MATERIAL FOR THIS TASK START

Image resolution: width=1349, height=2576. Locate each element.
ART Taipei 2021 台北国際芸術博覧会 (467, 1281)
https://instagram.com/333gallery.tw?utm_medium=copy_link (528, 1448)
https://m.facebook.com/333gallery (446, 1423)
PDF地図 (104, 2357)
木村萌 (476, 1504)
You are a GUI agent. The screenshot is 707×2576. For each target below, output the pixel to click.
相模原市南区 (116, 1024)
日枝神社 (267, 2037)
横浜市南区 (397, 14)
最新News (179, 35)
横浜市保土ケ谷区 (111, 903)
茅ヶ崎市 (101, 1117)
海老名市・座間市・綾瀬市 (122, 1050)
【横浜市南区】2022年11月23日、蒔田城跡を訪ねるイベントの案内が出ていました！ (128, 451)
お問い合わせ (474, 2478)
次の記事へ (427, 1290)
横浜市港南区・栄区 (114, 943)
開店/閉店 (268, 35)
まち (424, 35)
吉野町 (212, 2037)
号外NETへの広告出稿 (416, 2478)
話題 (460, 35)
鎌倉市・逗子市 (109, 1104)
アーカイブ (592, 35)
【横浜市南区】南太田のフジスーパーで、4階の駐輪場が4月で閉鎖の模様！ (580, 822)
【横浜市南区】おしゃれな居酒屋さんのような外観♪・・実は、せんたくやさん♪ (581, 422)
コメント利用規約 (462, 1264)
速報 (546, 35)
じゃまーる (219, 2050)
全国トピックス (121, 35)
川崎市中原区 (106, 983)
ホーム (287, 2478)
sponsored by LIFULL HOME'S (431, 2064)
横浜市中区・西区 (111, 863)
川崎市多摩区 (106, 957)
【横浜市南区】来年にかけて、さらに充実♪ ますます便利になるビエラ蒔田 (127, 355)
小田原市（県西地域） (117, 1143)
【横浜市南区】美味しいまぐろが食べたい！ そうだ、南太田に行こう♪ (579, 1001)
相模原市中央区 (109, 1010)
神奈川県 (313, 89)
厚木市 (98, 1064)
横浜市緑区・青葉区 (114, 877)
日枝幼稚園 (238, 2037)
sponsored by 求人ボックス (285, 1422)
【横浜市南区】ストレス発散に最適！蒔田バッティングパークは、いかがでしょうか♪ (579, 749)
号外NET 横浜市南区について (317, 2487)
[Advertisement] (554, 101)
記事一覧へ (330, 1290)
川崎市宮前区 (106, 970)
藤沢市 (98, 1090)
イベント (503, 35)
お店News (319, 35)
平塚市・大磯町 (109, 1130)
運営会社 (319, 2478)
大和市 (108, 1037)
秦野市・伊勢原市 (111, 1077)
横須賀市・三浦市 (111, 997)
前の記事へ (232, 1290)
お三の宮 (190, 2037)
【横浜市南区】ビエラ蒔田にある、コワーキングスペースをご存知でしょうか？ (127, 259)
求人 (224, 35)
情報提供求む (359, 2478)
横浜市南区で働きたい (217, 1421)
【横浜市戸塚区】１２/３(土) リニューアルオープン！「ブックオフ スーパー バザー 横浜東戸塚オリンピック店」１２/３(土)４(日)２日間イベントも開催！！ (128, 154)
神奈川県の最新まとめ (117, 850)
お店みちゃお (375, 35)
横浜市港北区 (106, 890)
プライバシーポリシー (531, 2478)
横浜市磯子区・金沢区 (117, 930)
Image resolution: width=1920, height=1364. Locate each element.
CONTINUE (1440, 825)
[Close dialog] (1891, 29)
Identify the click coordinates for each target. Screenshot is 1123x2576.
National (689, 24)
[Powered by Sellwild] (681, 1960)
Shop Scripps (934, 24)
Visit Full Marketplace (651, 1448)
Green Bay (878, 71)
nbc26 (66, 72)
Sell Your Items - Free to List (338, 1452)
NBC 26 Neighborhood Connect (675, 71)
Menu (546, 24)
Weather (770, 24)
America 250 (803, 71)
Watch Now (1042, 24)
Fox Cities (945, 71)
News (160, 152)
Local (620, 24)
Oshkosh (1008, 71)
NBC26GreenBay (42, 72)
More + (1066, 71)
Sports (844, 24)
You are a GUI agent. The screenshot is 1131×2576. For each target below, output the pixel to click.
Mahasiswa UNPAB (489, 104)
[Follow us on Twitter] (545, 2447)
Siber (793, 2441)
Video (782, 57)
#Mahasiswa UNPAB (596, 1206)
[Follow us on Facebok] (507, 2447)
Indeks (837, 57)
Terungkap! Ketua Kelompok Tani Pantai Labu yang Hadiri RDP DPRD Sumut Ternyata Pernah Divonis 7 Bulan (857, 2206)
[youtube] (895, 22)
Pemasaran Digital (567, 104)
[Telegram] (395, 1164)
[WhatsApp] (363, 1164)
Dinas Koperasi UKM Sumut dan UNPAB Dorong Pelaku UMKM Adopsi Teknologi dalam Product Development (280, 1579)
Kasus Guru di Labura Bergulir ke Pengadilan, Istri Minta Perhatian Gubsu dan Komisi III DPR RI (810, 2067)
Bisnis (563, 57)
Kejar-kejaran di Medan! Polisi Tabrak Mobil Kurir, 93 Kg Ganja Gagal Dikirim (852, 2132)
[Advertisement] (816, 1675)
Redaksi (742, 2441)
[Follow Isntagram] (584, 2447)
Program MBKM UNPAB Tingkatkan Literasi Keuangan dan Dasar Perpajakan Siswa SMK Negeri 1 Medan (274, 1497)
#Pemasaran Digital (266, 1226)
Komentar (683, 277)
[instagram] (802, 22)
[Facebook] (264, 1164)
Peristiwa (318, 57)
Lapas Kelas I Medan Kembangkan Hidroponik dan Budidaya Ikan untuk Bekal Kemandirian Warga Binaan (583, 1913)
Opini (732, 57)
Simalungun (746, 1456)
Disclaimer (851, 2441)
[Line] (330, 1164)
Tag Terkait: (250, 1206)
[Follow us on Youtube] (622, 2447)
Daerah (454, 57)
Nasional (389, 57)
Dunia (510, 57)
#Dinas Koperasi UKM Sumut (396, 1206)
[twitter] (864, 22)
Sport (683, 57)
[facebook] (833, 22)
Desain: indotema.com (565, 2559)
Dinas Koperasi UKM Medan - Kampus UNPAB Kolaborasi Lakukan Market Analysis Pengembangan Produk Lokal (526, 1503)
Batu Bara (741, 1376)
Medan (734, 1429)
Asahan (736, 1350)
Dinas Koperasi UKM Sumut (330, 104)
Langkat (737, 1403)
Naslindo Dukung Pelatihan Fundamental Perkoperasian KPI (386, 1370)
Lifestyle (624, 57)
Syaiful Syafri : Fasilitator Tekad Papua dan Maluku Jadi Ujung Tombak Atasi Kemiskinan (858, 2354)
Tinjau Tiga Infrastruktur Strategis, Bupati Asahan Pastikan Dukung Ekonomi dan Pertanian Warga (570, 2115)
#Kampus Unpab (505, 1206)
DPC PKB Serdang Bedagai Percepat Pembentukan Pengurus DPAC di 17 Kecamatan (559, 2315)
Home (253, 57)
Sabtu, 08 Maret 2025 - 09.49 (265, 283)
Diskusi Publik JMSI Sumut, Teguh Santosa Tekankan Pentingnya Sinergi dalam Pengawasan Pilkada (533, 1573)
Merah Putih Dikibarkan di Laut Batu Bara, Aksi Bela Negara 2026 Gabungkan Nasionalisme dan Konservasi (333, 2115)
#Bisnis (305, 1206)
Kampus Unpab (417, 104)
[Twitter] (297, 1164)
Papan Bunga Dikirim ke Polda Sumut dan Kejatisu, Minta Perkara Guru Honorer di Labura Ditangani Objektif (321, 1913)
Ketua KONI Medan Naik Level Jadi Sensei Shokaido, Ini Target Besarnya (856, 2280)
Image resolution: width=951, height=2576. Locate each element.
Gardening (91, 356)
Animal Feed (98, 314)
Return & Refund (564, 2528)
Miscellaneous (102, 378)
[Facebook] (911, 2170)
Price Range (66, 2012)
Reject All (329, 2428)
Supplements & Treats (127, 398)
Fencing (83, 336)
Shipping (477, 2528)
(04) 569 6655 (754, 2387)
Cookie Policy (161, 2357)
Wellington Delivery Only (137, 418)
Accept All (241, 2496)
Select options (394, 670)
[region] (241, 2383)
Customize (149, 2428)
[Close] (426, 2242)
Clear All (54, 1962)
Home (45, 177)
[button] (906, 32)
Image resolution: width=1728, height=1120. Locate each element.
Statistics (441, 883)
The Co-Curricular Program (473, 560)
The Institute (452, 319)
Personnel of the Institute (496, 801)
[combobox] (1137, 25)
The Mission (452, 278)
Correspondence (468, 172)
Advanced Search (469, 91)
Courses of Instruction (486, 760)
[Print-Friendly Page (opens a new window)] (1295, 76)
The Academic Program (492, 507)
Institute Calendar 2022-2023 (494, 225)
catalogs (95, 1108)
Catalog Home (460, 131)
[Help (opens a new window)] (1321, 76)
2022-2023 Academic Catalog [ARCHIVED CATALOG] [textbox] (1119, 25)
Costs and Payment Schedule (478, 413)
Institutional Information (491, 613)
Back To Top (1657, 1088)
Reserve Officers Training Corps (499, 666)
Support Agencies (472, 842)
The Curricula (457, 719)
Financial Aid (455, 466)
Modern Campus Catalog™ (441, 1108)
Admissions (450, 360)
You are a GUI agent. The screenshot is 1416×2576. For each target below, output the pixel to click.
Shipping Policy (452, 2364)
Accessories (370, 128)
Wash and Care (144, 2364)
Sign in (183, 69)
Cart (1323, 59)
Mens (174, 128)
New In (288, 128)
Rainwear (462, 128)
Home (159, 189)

MATERIAL FOR THIS TASK END

PROBLEM DESCRIPTION: Gather up the lines containing the word "element" from these records and copy them.

ANSWER SPACE:
Image resolution: width=1349, height=2576. Locate each element.
Image resolution: width=1920, height=1364. Locate each element.
Image resolution: width=951, height=2576. Locate each element.
Image resolution: width=1728, height=1120. Locate each element.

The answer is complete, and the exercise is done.